- READING PASSAGE
--- START ---

Thursday, November 29, 2007

One Week Job

Sean Aiken, 25, has been working one job a week for a year, in an exaggerated version of the common 20something job search. According to the Times's "Life's Work" columnist Lisa Belkin,
"he is like so many of his millennial generation — new workers wavering on the threshold of real life, determined to get it right, they say, and fearful that they might get it wrong."

Or as Penelope Trunk puts it, while Gen Y talks of seeking passion and embracing what is new, that is just brave cover for a less comfortable truth. “The reality is they might prefer one job that would last forever and end with retirement, but that kind of job doesn’t exist anymore,” Ms. Trunk says. “The alternative, the instability, terrifies them. Sean Aiken is an example of how uncertainty and constant change can be O.K..”

Yes and no. It reminds me of an interview I was reading last week with a spiritual teacher named Adyashanti. He talked about how the constant spiritual search can become a substitute for actually arriving--staying with a practice day after day, experiencing a quiet peace without the fireworks of enlightenment. In the same way, the search for "passion" substitutes for what you can actually learn about yourself by sticking with a job for awhile and overcoming difficulties.
But what do I know. I'm just a freelancer.

6 comments:

Anonymous said...

Anya,
You are hitting on something that touches us all. It is the path and not the destination that counts. But I am a bit tired of hearing about the pangs of these so-called 'new mellennials' and their hesitancy to join the working class. I am especially irritated by authors/journalists (Dr. Twenge comes to mind), who have created this buzz in the corporate world intimating we have to learn how to deal with and accommodate them in the workplace! There is no difference in what they are feeling now than what my grandfather and his father felt back then. At some point in our young adult lives we have to ask ourselves: What can I do to make a living and contribute to the world? Yes technology has impacted/changed how we do things, but we all have to ask ourselves this very personal and emotional question. It's called growing up.

So what is my message to the new mellennials? Guess what, boys and girls, that trophy you won because you participated on a team that got last place, it doesn’t mean you are special. Your life is calling and it wants to get started. Get used to it.

Eric Hensley
The Roaming Recruiter

Anonymous said...

Hey Anya,

Ditto on what Eric is talking about. Part of the eventual downfall of our society will be these punks with this stupid, unfounded sense of entitlement and those who enable them. Life is full of hard knocks and that's what make life worth living - the experience and hopeful lesson learned from those knocks. Our country was built on trying new things and learning from mistakes, and that tradition should go on. So, Caleb/Brianna/Hunter/Caitlyn/Brandon/any other stupid-sounding name, it's time for you to get a six-pack of clues and get out there and start being productive.

My Social Security-funded retirement depends on it ;-)

--- END ---

- DATASET EXCERPTS
--- START ---

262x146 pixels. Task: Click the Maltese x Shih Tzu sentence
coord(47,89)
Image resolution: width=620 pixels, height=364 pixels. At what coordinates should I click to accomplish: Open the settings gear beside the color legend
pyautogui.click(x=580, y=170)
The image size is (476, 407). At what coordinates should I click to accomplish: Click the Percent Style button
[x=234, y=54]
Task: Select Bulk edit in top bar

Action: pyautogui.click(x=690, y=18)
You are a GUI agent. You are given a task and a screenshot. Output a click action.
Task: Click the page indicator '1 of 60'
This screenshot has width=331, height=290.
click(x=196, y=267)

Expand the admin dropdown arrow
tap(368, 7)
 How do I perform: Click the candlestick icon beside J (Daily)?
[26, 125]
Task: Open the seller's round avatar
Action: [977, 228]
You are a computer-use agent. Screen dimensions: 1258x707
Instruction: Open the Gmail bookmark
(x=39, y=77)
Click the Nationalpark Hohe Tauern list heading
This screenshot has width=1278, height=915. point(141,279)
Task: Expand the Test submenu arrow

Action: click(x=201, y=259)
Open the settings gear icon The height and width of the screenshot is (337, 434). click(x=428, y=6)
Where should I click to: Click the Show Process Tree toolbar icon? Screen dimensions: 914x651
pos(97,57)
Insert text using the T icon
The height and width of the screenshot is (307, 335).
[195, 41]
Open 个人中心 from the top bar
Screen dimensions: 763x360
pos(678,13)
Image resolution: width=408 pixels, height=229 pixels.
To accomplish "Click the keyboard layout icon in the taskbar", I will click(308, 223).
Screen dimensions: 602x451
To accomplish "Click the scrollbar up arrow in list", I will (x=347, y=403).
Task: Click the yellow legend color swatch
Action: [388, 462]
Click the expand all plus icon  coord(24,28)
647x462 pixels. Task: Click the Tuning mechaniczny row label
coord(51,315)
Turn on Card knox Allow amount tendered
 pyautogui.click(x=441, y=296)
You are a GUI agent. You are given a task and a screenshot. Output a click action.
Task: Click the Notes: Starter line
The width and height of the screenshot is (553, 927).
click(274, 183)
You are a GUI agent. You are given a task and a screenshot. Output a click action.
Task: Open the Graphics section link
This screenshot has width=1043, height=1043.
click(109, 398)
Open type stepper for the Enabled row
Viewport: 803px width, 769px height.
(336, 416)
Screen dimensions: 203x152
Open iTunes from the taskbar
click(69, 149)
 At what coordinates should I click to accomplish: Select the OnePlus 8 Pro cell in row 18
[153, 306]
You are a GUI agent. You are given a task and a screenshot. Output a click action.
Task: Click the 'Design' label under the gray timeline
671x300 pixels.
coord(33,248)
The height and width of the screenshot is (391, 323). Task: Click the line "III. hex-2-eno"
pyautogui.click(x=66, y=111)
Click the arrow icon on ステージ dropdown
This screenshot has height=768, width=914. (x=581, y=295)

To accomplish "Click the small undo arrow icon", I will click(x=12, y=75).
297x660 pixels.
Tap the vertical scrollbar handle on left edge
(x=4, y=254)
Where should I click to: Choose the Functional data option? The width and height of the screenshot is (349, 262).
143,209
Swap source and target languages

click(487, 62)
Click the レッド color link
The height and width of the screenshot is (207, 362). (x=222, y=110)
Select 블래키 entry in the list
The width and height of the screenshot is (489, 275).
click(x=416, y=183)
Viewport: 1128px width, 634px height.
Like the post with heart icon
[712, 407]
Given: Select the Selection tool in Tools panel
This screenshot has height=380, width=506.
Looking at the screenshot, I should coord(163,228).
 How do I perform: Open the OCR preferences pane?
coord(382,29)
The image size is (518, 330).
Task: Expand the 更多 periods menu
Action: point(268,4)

--- END ---

- PROBLEM
Rewrite the stretch of the One Week Job post from "So what is my" through "used to it.", swapping "trophy" for "medal".

- WRITTEN SOLUTION
So what is my message to the new mellennials? Guess what, boys and girls, that medal you won because you participated on a team that got last place, it doesn’t mean you are special. Your life is calling and it wants to get started. Get used to it.